Il y a en France 380 000 enfants bénéficiant d’une mesure de protection de l’enfance, soit 2,6 % de la population générale au même âge, dont 212 000 (54 %) sont « placés » à l’Aide sociale à l’enfance (ASE). Beaucoup de ceux-ci ont été gravement négligés, maltraités, parfois violés, le plus souvent par les adultes censés les protéger. Ces vécus laissent des traces profondes, des souffrances relationnelles qui perdurent.
De fait, les anciens enfants placés représentent 25 % des personnes errantes, sans domicile fixe. Les anciens enfants protégés représentent 20 % des adultes incarcérés. Les anciens enfants confiés à l’ASE représentent jusqu’à 50 % des personnes accueillies ou internées dans les hôpitaux psychiatriques.
Le constat est énorme. La santé mentale des enfants placés est un véritable enjeu de société. Nos deux auteurs, le premier psychiatre pour enfant et adolescent, la seconde psychologue, cherchent comment mieux les connaître, mieux les comprendre, mieux les soigner.
Ce sont des professionnels qui, dans leur approche clinique, utilisent les outils d’analyse et le langage technique propres à leur corps de métier, ce qui rend parfois difficiles à saisir pour le lecteur non initié les distinctions qu’ils opèrent entre les différents types de troubles psychologiques, psychiques, mentaux, neurobiologiques, post-traumatiques, comportementaux par exemple. Ils entreprennent d’évaluer la pertinence des processus thérapeutiques, traditionnels et innovants, mis en œuvre dans les réponses éducatives et les démarches d’accompagnement.
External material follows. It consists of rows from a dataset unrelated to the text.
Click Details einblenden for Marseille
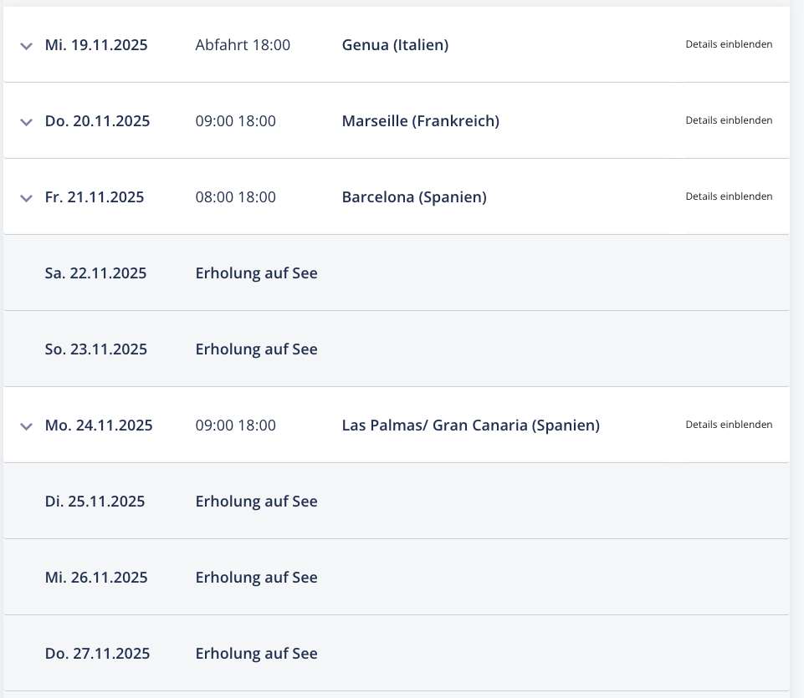Viewport: 804px width, 698px height. click(x=729, y=120)

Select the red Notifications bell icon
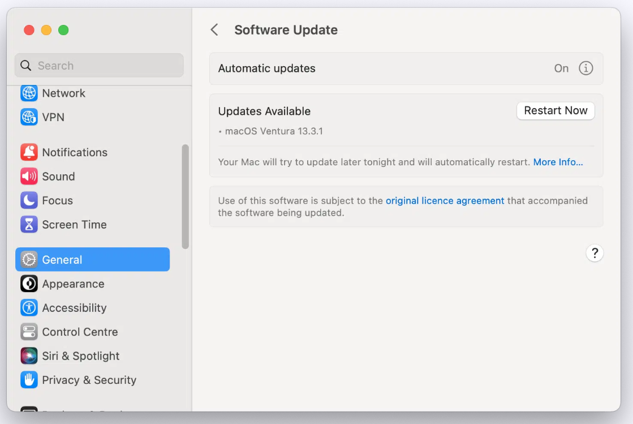(x=29, y=152)
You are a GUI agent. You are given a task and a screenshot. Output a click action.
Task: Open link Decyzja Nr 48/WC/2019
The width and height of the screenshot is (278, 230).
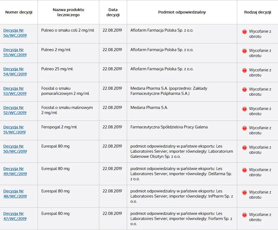tap(15, 194)
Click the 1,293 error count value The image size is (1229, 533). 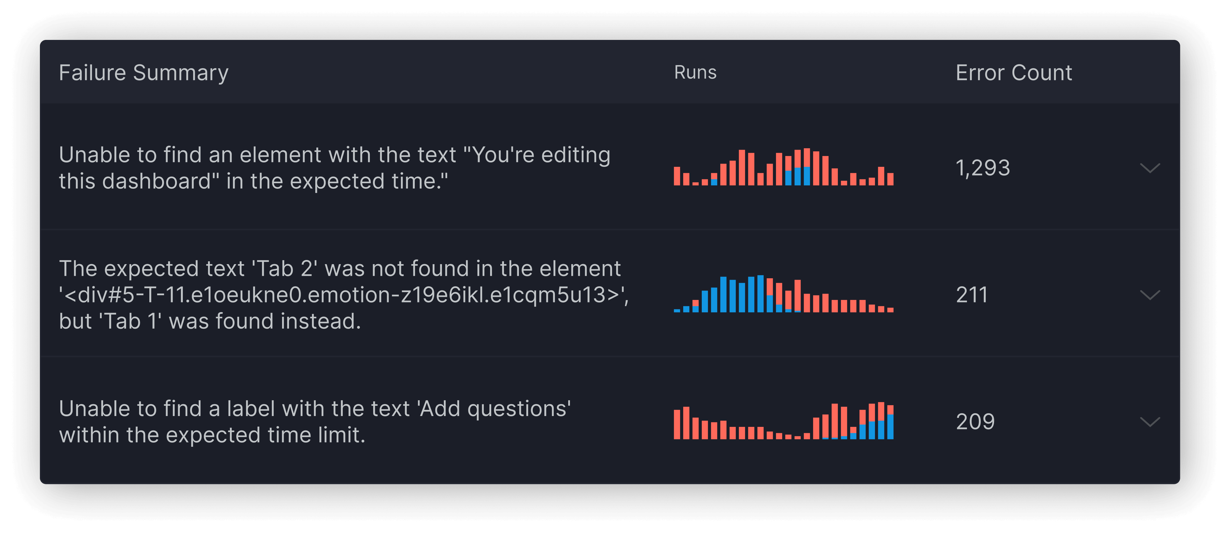coord(983,168)
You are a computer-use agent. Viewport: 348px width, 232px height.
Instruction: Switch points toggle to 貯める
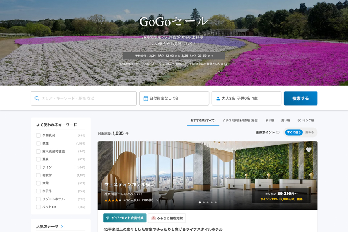(x=310, y=132)
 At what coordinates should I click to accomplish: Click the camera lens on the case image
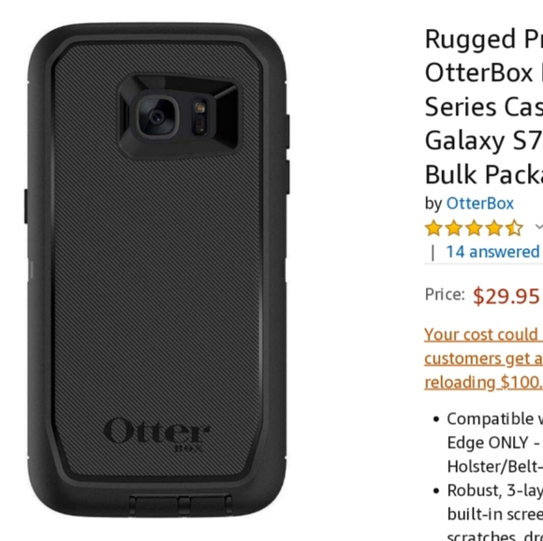[158, 117]
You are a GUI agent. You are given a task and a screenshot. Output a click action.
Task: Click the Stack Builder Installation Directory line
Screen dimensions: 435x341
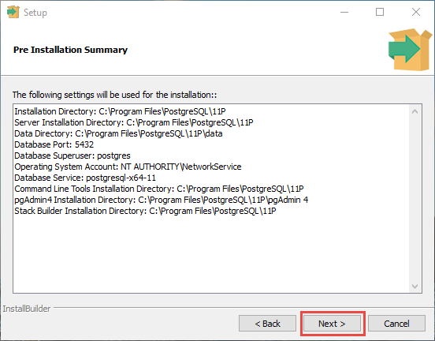click(145, 211)
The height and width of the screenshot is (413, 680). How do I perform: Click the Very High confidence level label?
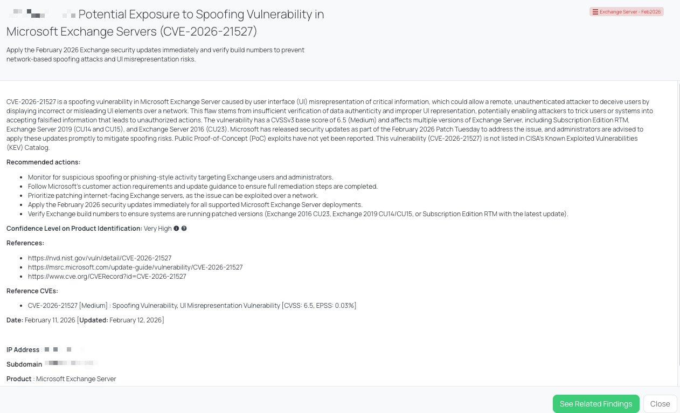tap(158, 228)
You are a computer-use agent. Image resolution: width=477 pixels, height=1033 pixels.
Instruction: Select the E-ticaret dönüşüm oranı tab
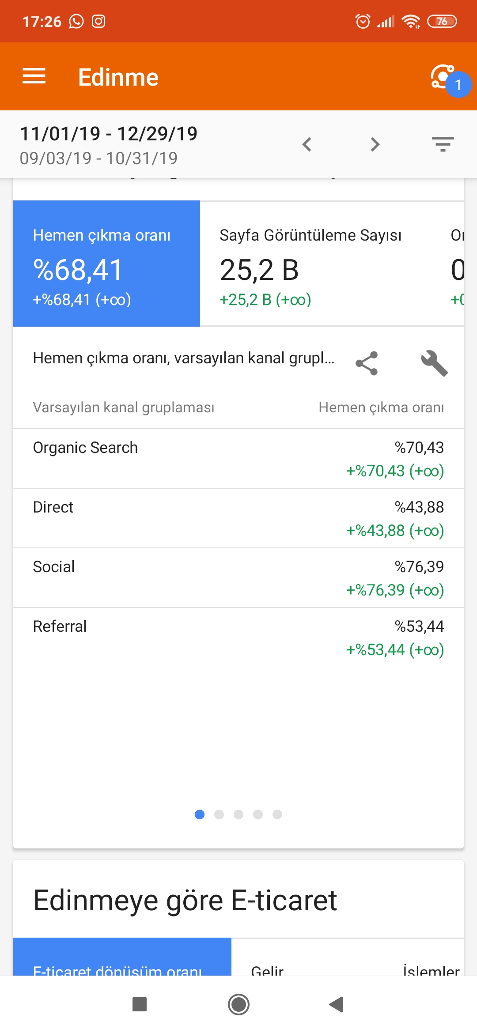(122, 957)
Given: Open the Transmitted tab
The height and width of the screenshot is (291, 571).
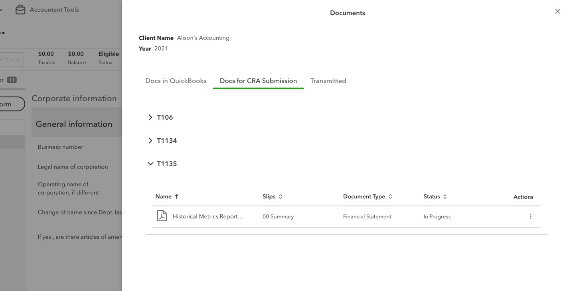Looking at the screenshot, I should [328, 81].
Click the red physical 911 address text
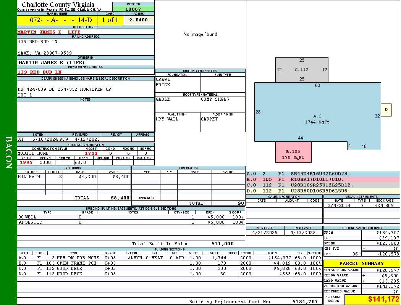The height and width of the screenshot is (305, 401). pyautogui.click(x=40, y=72)
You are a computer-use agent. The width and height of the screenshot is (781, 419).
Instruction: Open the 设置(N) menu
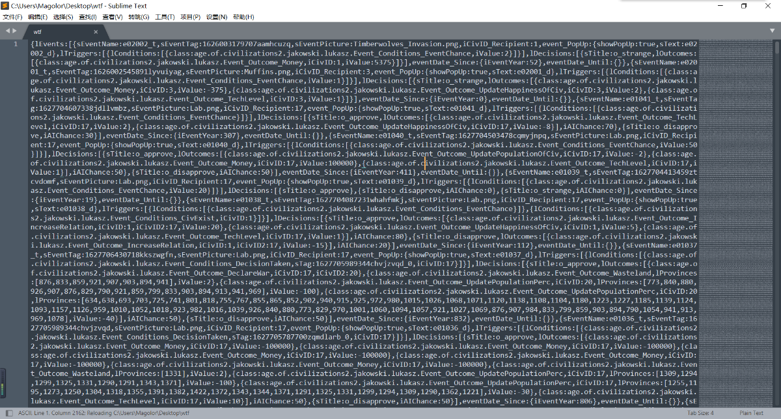[x=217, y=16]
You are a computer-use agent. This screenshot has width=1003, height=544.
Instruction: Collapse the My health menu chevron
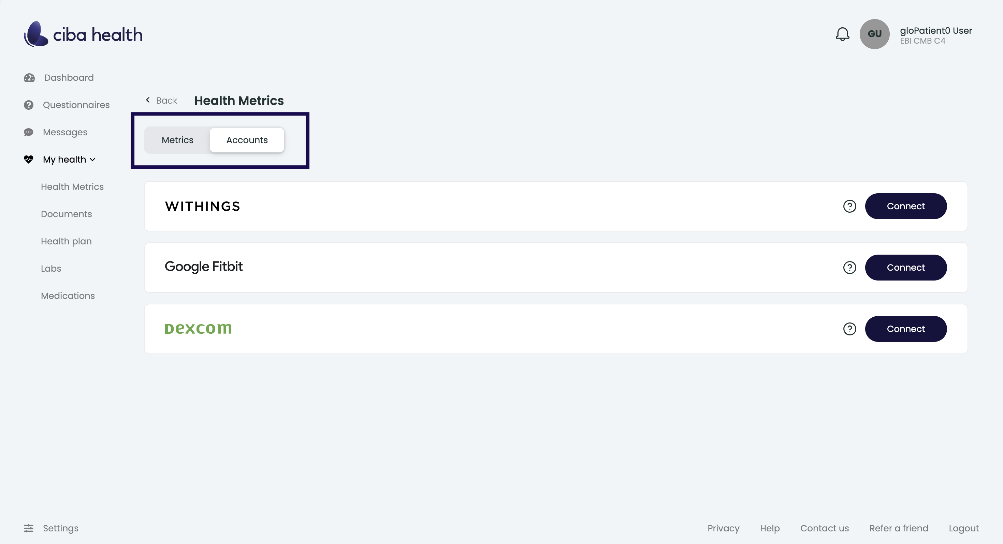93,160
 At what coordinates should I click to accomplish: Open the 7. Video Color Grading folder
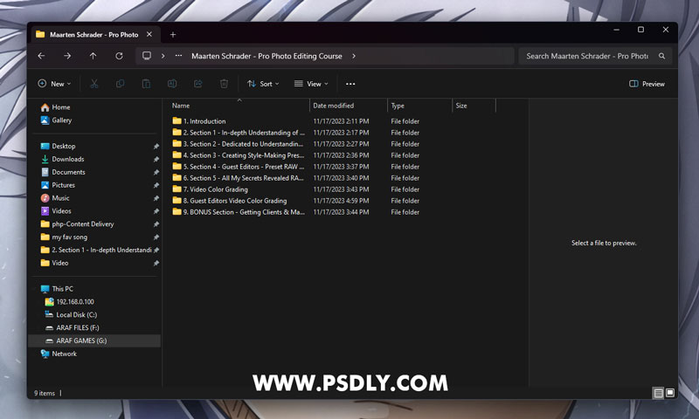pyautogui.click(x=215, y=189)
Le rôle et la collaboration des parents d’enfants placés sont évoqués sans que leur soit vraiment donnée la parole. Des notions sont particulièrement approfondies, comme celle du passage d’un attachement insécurisé à un attachement sécurisé. Dans l’ensemble les auteurs se montrent soucieux du respect de la dignité et de la liberté des personnes, à travers l’acceptation d’une évolution lente du développement des enfants ayant connu le placement et d’un apprentissage renforcé de la coopération entre la protection de l’enfance et la pédopsychiatrie.
Évidemment le sujet ici abordé devrait s’enrichir d’une approche socio-politique, car la maltraitance institutionnelle en la matière n’est pas vraiment traitée dans cet ouvrage. Prendre soin de ceux qui en ont souffert, est nécessaire, voire impératif, mais n’en reste pas moins insuffisant.